At Miami, Students Reluctant To Seek Treatment For Anxiety

By Carleigh Turner

Miami Journalism Student

It was early November and Anna Senchak, then a sophomore at Miami, was using the elliptical at Miami University’s Rec Center.

The ellipticals had become a place of refuge for Senchak.

If she was having a difficult day, the physical activity of running on the elliptical would relieve her stress. Just 15 minutes into her hour-long workout, she would begin to feel better.

But that night was was different.

After struggling with anxiety for most of her life, the added stress of college had become too much.

Anna Senchek, a junior at Miami University, has struggled with anxiety since she was a young girl. This photo, taken when Anna was a sophomore at Miami, was around the time she decided to ask for help.— Photo Courtesy of Anna Senchak.

“I started crying on the elliptical in the Rec and I was just like, Oh my god I’m so overwhelmed, I can’t deal with this. And that’s when I just knew that I needed to be on medication,” Senchak says.

Once she calmed down, Senchak went back to her dorm and called her mother, Julie Senchak, who advised her to call Student Counseling Services (SCS) the next day.

“We didn’t see college being a problem for her. But because of everything she had gone through with her life and leaving home, we thought that would contribute to what she was already dealing with,” Julie Senchak says. “We knew [college] would be a little overwhelming, it was everything in her life leading up this point, with all these new challenges.”

Anna Senchak did call SCS the next day and was able to be assessed by one of its therapists.

After her initial assessment, Anna Senchak and the therapist both agreed anti-anxiety medication would be the preferred treatment, however Anna Senchak would not be able to meet with Miami’s psychiatrist, Dr. Joshua Hersch, for another month due to the counseling center’s waitlist.

“[The SCS therapist] was very helpful and very straightforward and said, ‘Listen you should probably go see someone at home if you want to get help.’ Which was great because if he would have tried to get me to stay there I probably would not be a very happy camper,” Anna Senchak says.

LIST OF TASKS:
1. Name every person identified by name in the article on Miami students and anxiety.
2. Proceed with the article on Miami students and anxiety, starting right after its last sentence.
Nothing here requires the records.

EXTRACTED ENTRIES:
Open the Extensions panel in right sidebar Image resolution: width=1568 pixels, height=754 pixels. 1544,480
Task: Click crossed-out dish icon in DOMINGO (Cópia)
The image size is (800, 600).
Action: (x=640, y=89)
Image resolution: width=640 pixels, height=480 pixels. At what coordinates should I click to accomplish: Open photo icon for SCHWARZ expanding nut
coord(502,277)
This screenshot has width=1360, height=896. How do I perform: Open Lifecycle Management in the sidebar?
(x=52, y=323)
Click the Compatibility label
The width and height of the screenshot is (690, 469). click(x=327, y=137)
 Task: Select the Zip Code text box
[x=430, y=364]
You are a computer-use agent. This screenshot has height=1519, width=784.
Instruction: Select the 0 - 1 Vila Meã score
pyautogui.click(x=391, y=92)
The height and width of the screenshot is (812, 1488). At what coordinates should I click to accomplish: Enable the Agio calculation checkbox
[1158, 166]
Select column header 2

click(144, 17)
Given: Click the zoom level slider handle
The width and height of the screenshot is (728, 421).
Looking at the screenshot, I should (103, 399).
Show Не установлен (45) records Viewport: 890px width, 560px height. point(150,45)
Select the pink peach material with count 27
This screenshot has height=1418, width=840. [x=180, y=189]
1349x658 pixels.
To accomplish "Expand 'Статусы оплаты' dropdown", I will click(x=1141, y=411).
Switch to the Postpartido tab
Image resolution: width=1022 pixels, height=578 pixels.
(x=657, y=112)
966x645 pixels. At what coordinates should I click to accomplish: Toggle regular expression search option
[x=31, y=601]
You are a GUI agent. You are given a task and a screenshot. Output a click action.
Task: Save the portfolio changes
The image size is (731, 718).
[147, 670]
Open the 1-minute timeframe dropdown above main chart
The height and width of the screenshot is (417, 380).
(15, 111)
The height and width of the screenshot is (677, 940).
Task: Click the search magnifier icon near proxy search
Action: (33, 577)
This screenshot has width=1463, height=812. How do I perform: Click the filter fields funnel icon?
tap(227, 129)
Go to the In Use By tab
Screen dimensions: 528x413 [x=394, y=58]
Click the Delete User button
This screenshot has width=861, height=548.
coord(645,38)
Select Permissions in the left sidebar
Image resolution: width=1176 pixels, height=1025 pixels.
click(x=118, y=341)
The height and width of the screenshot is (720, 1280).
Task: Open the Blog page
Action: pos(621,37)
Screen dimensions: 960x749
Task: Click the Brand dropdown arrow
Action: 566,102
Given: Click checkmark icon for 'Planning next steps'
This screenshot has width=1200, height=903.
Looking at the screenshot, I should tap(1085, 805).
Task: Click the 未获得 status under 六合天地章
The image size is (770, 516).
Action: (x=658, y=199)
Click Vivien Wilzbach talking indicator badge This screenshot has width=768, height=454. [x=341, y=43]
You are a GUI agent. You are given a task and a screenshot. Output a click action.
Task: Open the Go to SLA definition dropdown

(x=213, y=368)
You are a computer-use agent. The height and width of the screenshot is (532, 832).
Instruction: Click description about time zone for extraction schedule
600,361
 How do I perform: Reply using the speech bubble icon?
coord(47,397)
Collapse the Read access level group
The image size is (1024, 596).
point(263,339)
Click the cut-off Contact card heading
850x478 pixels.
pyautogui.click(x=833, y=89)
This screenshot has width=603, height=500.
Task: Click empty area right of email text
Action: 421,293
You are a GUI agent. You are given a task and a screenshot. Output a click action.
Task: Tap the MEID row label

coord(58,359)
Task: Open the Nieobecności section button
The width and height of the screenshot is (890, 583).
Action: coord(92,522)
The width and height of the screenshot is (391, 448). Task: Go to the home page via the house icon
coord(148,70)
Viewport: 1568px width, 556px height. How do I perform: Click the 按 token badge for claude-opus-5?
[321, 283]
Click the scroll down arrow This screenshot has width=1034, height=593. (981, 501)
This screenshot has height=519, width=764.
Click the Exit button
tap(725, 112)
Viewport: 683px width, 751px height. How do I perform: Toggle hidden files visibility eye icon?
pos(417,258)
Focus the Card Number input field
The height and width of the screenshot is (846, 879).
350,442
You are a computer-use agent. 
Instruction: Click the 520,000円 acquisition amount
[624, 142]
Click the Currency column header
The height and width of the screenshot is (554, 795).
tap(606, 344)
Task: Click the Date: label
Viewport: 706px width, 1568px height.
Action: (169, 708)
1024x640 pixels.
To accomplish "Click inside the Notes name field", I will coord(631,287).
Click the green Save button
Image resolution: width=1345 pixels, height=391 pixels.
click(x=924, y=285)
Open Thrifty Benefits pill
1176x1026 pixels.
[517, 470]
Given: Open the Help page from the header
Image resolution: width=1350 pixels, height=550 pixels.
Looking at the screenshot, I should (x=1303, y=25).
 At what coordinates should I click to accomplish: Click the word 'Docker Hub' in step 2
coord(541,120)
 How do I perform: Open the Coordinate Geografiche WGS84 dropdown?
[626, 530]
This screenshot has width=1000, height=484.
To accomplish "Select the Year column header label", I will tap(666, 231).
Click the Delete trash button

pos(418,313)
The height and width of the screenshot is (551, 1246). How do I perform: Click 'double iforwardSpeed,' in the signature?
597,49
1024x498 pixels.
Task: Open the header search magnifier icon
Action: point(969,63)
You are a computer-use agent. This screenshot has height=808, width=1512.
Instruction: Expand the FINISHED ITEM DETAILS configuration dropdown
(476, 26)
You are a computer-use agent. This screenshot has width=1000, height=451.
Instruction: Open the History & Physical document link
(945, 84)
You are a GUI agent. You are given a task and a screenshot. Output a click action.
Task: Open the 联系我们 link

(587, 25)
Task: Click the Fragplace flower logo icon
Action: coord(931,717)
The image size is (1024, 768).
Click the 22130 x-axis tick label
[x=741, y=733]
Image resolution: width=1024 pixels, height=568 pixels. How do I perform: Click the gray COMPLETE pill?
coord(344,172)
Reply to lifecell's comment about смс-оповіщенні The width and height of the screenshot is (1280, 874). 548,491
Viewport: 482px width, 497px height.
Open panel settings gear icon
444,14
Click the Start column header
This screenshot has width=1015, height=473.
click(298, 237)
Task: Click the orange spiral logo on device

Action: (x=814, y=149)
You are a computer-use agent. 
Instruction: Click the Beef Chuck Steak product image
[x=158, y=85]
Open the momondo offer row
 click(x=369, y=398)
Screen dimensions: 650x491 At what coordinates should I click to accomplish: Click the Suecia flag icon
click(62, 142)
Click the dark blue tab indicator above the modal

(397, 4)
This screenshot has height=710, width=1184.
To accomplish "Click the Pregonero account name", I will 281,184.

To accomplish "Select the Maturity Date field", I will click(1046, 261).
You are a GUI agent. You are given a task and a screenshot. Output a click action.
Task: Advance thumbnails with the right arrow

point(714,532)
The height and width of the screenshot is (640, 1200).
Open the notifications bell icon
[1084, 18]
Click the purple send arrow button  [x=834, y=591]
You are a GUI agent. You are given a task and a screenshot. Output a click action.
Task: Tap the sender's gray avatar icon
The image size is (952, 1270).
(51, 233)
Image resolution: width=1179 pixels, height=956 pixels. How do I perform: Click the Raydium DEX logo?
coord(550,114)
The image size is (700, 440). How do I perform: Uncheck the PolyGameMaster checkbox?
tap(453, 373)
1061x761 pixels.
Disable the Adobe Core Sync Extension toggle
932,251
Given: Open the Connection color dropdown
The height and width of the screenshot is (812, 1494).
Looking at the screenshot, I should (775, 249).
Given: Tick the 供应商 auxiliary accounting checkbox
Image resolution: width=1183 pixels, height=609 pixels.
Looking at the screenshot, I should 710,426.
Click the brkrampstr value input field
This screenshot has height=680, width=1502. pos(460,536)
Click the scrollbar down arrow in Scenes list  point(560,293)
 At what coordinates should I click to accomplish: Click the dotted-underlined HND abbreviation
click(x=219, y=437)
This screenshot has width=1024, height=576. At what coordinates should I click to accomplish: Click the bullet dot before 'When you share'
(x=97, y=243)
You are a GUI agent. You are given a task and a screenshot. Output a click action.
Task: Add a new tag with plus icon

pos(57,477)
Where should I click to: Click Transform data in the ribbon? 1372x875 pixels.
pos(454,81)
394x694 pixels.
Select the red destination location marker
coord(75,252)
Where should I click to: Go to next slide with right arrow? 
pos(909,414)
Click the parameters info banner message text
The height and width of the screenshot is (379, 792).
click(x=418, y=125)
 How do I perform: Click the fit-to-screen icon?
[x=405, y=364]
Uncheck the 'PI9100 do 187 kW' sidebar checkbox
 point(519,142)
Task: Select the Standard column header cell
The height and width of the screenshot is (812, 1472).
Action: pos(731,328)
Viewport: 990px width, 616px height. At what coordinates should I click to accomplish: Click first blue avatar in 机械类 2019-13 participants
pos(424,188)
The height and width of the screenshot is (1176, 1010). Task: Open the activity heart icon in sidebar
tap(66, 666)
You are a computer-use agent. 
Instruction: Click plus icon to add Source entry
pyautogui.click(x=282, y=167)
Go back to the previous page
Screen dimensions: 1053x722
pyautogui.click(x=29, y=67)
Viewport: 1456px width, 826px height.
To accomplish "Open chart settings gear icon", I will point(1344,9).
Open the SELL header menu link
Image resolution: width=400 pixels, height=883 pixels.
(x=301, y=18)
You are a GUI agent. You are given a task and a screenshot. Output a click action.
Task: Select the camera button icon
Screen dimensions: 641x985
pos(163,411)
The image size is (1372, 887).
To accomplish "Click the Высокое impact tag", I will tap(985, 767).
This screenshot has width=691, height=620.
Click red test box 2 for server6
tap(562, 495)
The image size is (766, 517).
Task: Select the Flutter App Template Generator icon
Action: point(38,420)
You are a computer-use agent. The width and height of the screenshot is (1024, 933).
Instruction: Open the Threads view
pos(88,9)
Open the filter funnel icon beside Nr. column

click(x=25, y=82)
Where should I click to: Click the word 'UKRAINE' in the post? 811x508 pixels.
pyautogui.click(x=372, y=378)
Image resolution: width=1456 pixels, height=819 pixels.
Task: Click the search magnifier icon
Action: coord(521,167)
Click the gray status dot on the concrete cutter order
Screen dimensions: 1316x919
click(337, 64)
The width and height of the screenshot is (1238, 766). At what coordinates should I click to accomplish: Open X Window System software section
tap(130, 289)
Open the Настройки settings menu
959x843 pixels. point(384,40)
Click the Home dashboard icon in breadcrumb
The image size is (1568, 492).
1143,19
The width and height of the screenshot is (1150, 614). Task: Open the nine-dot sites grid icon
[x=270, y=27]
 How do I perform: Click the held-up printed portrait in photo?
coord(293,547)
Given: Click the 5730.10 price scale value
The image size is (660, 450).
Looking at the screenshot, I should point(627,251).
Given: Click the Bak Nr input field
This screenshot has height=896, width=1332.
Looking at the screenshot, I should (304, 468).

RESPONSES:
1. Carleigh Turner, Anna Senchak, Julie Senchak, Dr. Joshua Hersch

2.
After being laughed at by her pediatrician when she asked to be medicated for her anxiety symptoms, Senchak finally got the help she needed after seeing a psychiatrist in Cleveland

“[Seeing the psychiatrist] felt so much better,” Senchak said. “He, kind of explained exactly how I was feeling. When I would give an example [of what I was dealing with] he would say, ‘If you have generalized anxiety disorder, this is what would happen.’”

The psychiatrist then diagnosed Senchak with Generalized Anxiety Disorder (GAD) and prescribed her Escitalopram, an anti-anxiety medication.

She could finally begin to heal.

Senchak is not alone

Last year, 19-percent of the 964 Miami students who took the Healthy Minds survey reported experiencing anxiety. This makes the disorder the second most common on Miami’s campus, following depression (25 percent).

Data Retrieved from Miami University’s Healthy Minds Survey 2015–2016.

However, only 48 percent of Miami students that had a positive depression or anxiety screen reported receiving treatment such as counseling or taking antidepressants or anti-anxiety medications.

Although anxiety disorders are the second most common form of mental illness on Miami’s campus, anxiety is the most common mental disorder among Americans, according to Joshua Magee, an associate professor in psychology at Miami.

“It is encouraging that more students are reporting receiving treatment than what we typically see nationally, but there are still over 50 percent of students with anxiety not being helped,” Magee says. “It is important to understand what obstacles Miami students perceive to seeking out treatment.”

Sarah Dreyer-Oren, a graduate student at Miami who researches anxiety, said students should not be afraid to seek help if they feel their anxiety may be interfering with their life.

“There are treatments available and there are treatments that are effective that are available,” Dreyer-Oren says. “There’s never a wrong time to seek help.”

Where to seek help

Currently, Miami students on the Oxford campus can seek help at the Student Counseling Center or The Psychology Clinic. Students can also seek help from private practices in town if they have insurance. However, Oxford residents and students who have no insurance or are using Medicare have fewer services available to them.

Those individuals would previously have been able to seek help at the Community Counseling and Crisis Center of St. Aloysius, however when that closed down in 2013 Oxford residents without insurance were left without local mental health resources.

This will not be the case as of Jan. 2017.

The Oxford Counseling Center, whose target date to open is Jan. 3, 2017, will provide psychopharmacotherapy, outpatient care and other mental health resources to Oxford community members struggling with mental health issues and ways to pay for them.

The center is also open to Miami Students, although this is not their target population.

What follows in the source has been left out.